How to respond when you’re not okay

Reflect on what you need from the conversation

So how exactly should we respond when someone asks how we’re doing if we’re not doing so great? It depends on two things: why you’re sharing and who you’re sharing it with. Saunders recommends first asking yourself what you’re looking to get out of the share—maybe it’s support, a listening ear, or you just need to express your feelings. “That will help you gauge the level of vulnerability that you may want to express,” she says.

For example, if you just need someone to listen, Dr. Dalgleish suggests starting the conversation with, "I want to share something, but I just need a listening ear.” On the other hand, if you’d like support with navigating a challenge, she suggests something like, "I'm struggling with X, and I really need some solutions." 

Determine if it’s safe to share with the person

It’s also important that the person you’re sharing your feelings with is trustworthy, empathetic, and provides a safe space, Dr. Dalgleish says. Consider how they’ve responded to your vulnerability in the past and how they made you feel. For example, Dr. Dalgleish says if the person has criticized you or dismissed your feelings before, then maybe it’s best not to share with them. 

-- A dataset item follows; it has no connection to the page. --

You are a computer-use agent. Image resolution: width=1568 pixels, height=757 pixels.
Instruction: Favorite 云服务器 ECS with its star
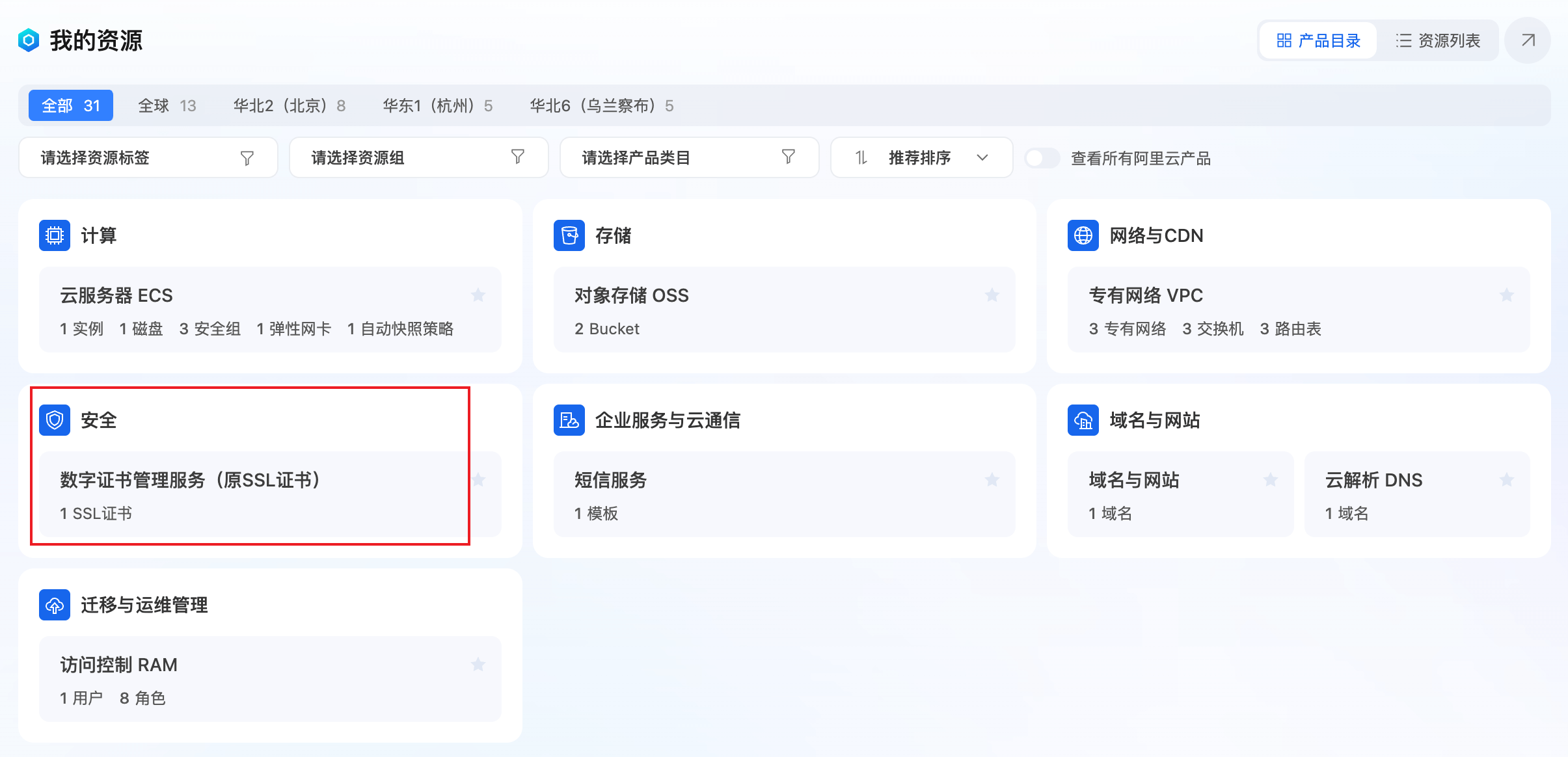pos(480,295)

Saunders also notes there are varying levels of vulnerability depending on who you’re talking with and the level of emotional intimacy in the relationship. “To an acquaintance or someone to whom you’re not close with, a version of the truth may feel more comfortable than a deep dive,” she says. “Whereas a close friend or family member may receive a greater degree of vulnerability.”

For instance, Saunders says you may respond to an acquaintance with something like: “I’ve had better days” or “I’m feeling tired.” Or, if you’re in a professional environment and would like to respond authentically but still keep it light, you can do so with responses like: “This week has felt pretty hectic, so I’m looking forward to the weekend” or “The weather kind of puts me in a bit of a funk.”

Whereas with someone you have a close relationship with and feel safe sharing, Saunders suggests responses like: “I’m really struggling with X” or “My stress has been keeping me awake for the last few nights.” Or, if you’d like to dive deeper, she says, try something like: “I’m glad you asked… I’m not doing that well; do you have a moment today when we can talk more about this?” 

Regardless of who you’re sharing with, Saunders says the above responses allow for the conversation to go deeper if both parties feel open to do so while also allowing the vulnerability to stop there if needed. 

Remember, you’re not the only one struggling

If you still find it challenging to share, Dr. Dalgleish reminds us that everyone struggles, so you’re not the only one going through something. Bringing compassion to our struggles and sharing our true selves is part of our healing journey, she adds. Reminding yourself of this may help you be more open to sharing.  

And practice makes it easier to be vulnerable

From a practical sense, Saunders says moving toward more authentic responses can feel less daunting if you try experimenting with different people and responses. “Choose days/places/people that you want to be more honest with and test out how it feels,” she says. “You can reflect on the questions: Did my vulnerability match the level of safety in that relationship? How did I feel after sharing?” With these tips and scripts in mind and a hefty dose of practice, being vulnerable can become easier over time.